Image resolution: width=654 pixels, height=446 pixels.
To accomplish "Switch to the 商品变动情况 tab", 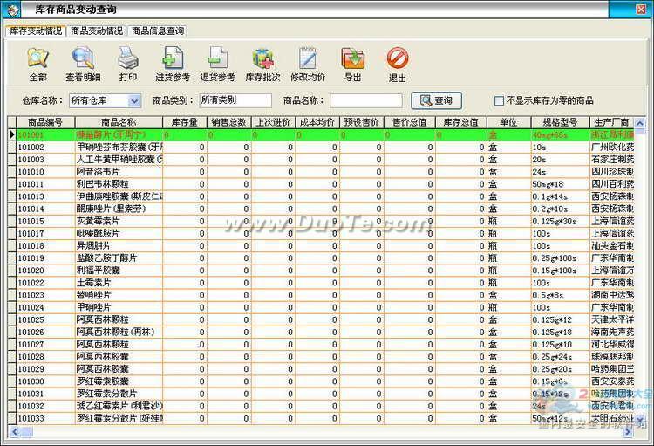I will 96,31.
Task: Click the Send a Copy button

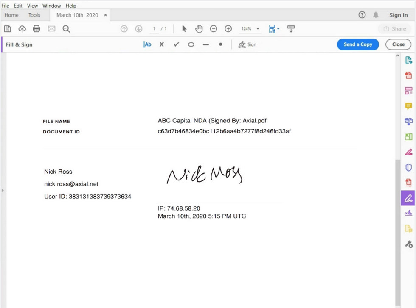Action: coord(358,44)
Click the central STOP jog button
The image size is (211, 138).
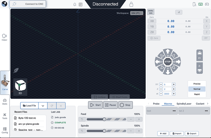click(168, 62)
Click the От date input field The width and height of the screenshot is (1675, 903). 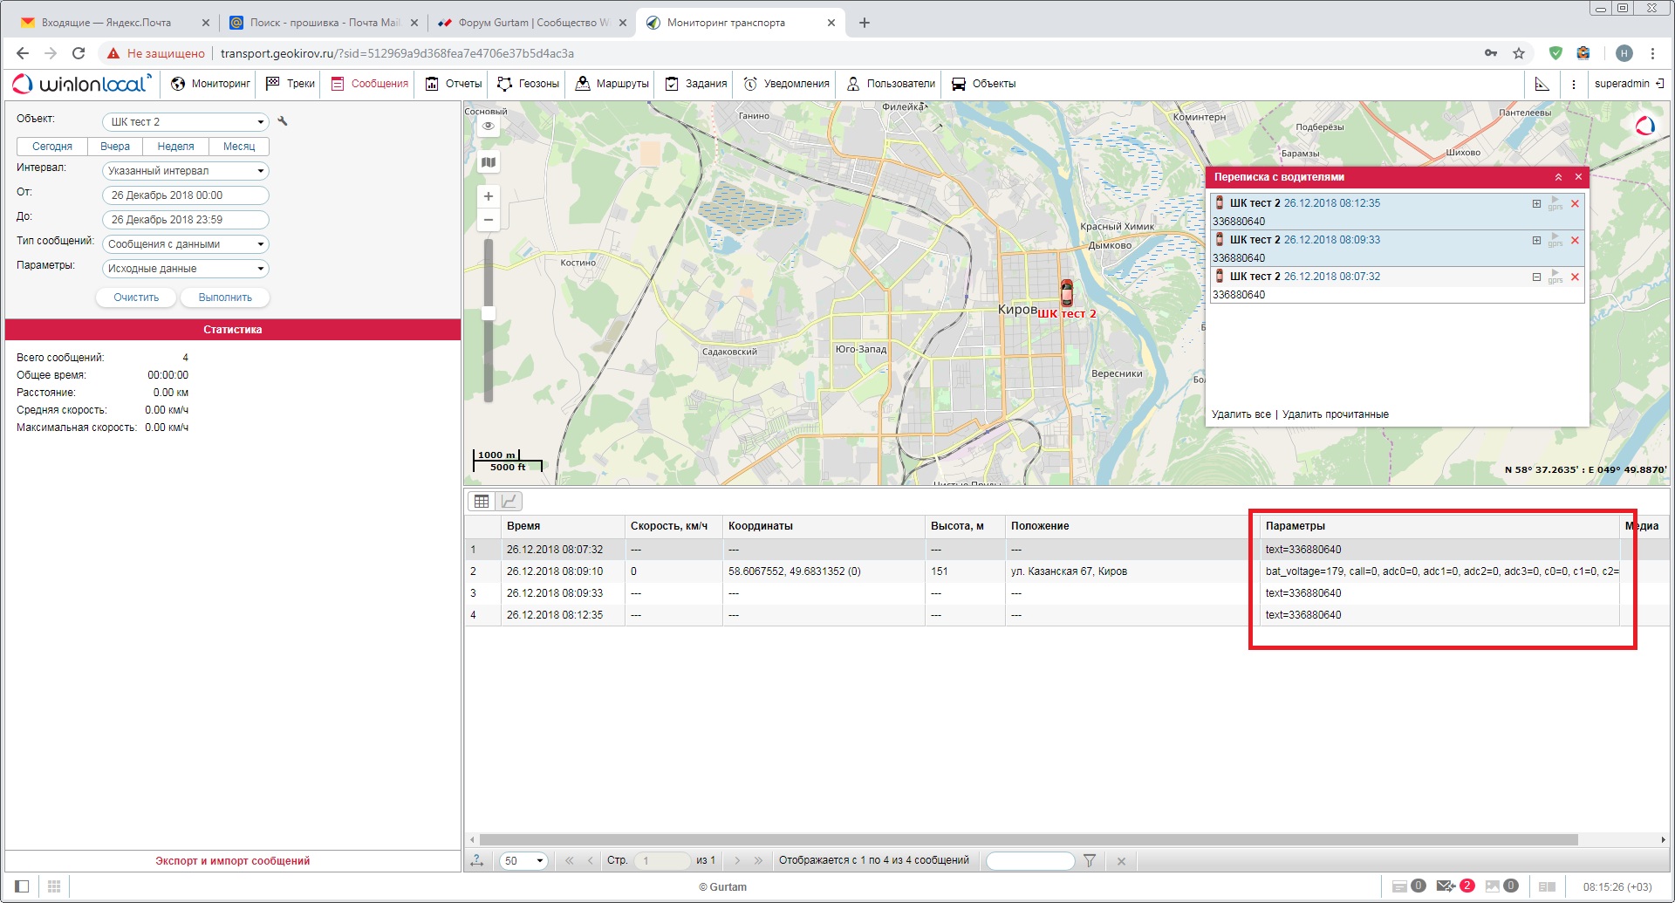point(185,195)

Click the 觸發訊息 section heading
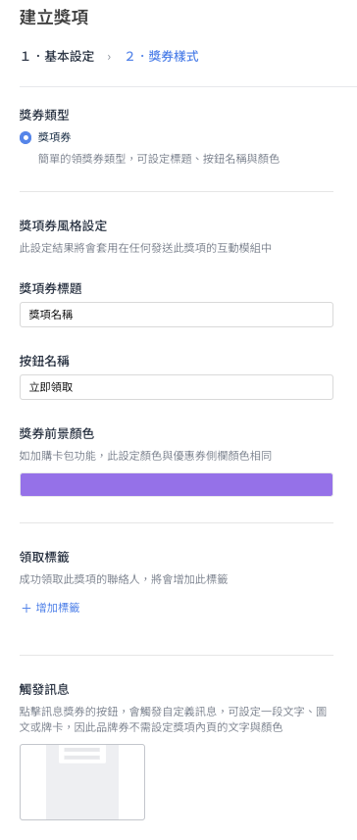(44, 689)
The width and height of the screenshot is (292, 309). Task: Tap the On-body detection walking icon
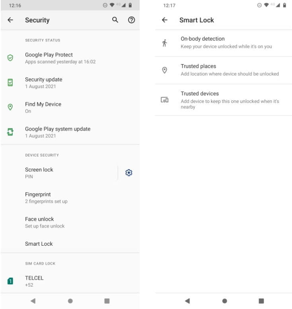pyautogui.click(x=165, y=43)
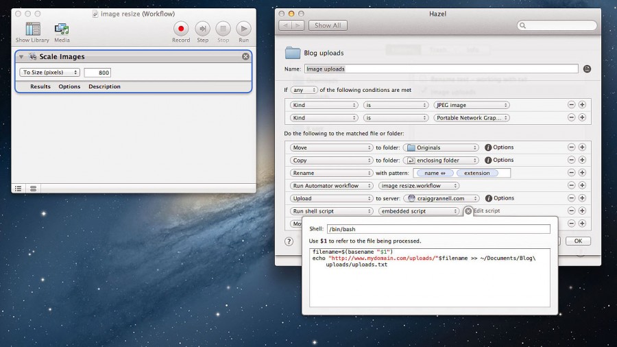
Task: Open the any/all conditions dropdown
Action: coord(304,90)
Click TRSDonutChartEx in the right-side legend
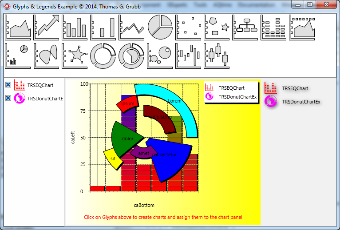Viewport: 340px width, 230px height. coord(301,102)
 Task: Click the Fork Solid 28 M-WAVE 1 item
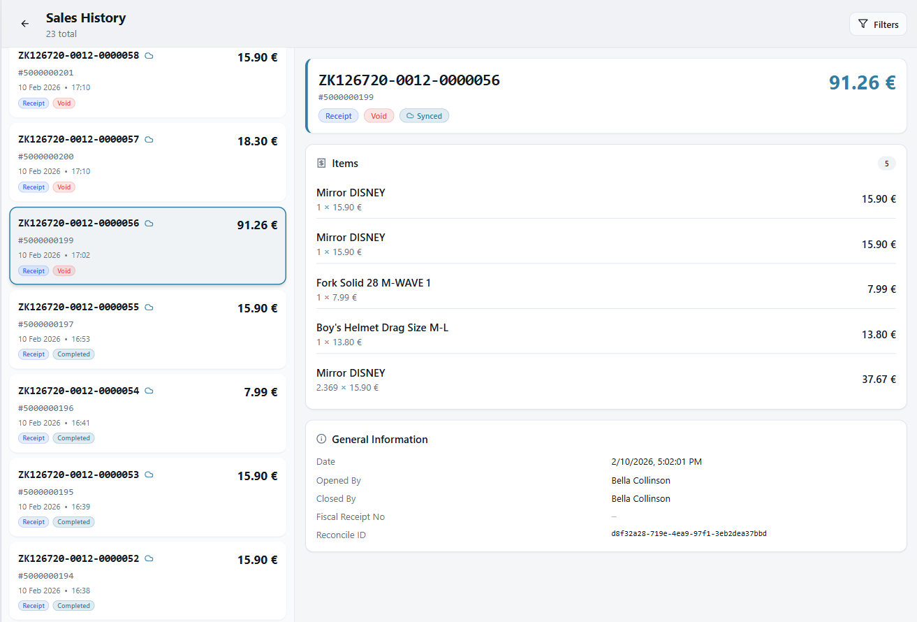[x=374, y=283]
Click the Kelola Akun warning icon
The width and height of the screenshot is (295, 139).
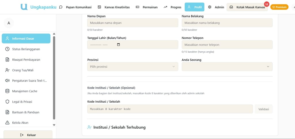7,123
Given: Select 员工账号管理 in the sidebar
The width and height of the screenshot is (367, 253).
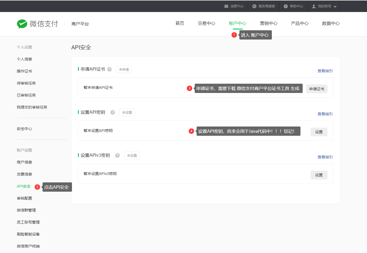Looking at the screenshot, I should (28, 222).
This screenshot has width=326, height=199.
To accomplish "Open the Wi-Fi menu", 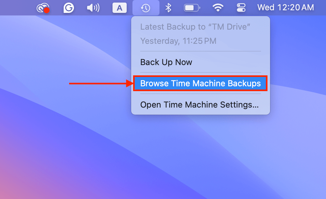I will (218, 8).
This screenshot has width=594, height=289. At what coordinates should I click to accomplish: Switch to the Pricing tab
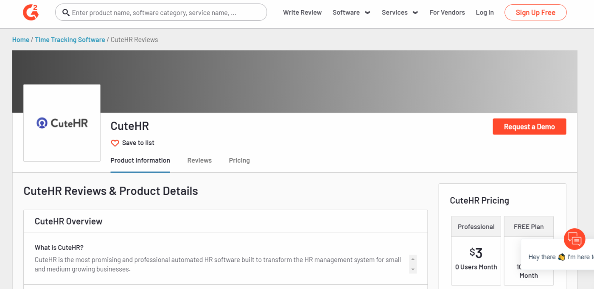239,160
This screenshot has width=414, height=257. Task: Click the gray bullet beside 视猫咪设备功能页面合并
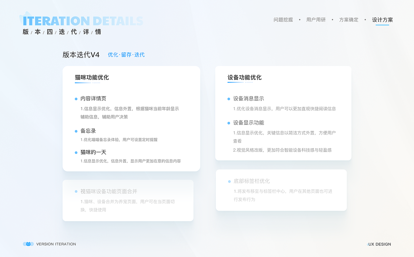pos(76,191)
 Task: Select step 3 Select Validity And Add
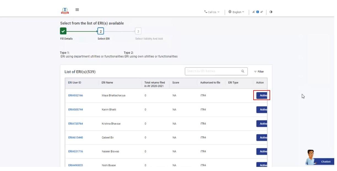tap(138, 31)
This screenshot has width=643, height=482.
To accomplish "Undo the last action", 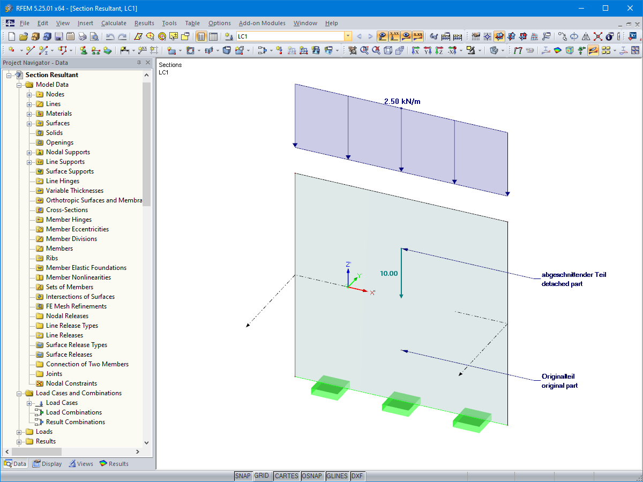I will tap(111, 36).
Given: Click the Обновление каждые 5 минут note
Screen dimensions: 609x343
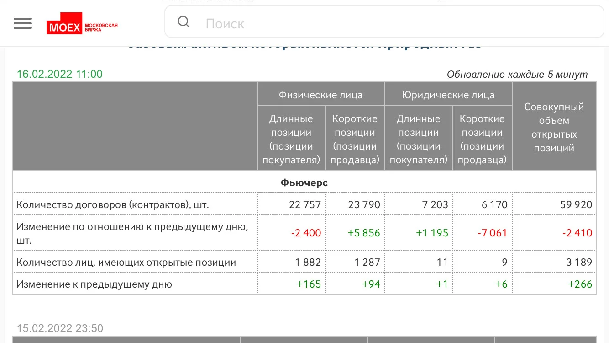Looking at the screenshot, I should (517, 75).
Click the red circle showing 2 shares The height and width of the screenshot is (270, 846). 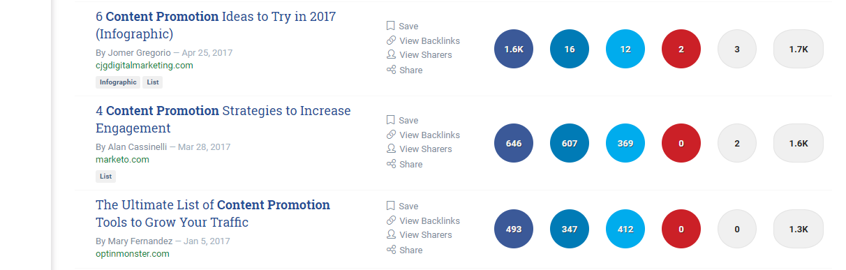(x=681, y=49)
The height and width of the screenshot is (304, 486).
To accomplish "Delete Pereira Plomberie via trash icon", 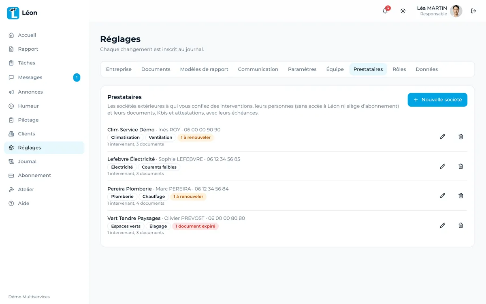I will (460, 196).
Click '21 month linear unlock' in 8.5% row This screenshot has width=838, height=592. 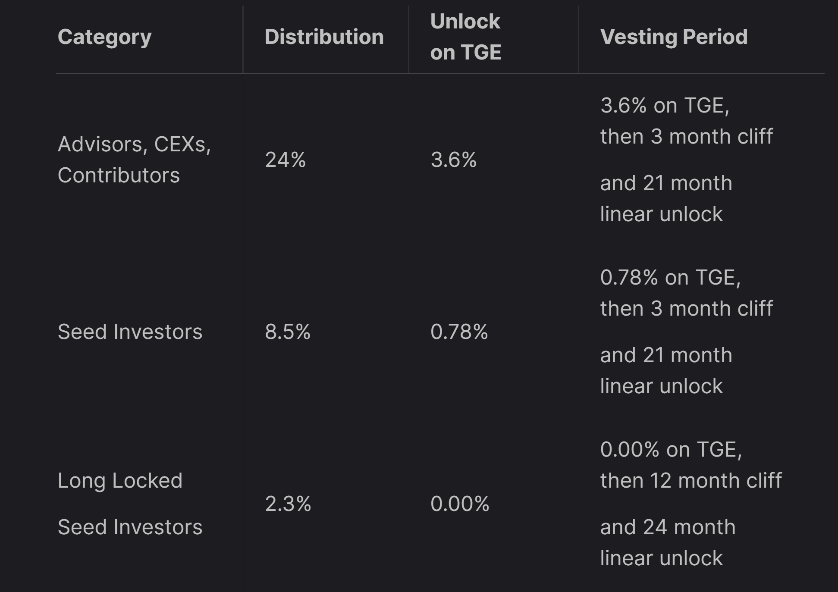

• • • • • • •

▶ **PROBLEM**: Find where the line with "The width and height of the screenshot is (292, 309)." sits in the material above and where the line with "This screenshot has width=326, height=199." sits. Set down exactly the lines from the first to the second, both included and nothing else, without pictures.

▶ **RESPONSE TO THIS TASK**:
The width and height of the screenshot is (292, 309). Task: Tap the On-body detection walking icon
pyautogui.click(x=165, y=43)
Task: Open the any/all conditions dropdown
Action: coord(304,90)
Click TRSDonutChartEx in the right-side legend
Viewport: 340px width, 230px height. coord(301,102)
 Task: Click the Fork Solid 28 M-WAVE 1 item
[x=374, y=283]
Click the Kelola Akun warning icon
The width and height of the screenshot is (295, 139).
7,123
Given: Select 员工账号管理 in the sidebar
The width and height of the screenshot is (367, 253).
Looking at the screenshot, I should (28, 222).
This screenshot has width=326, height=199.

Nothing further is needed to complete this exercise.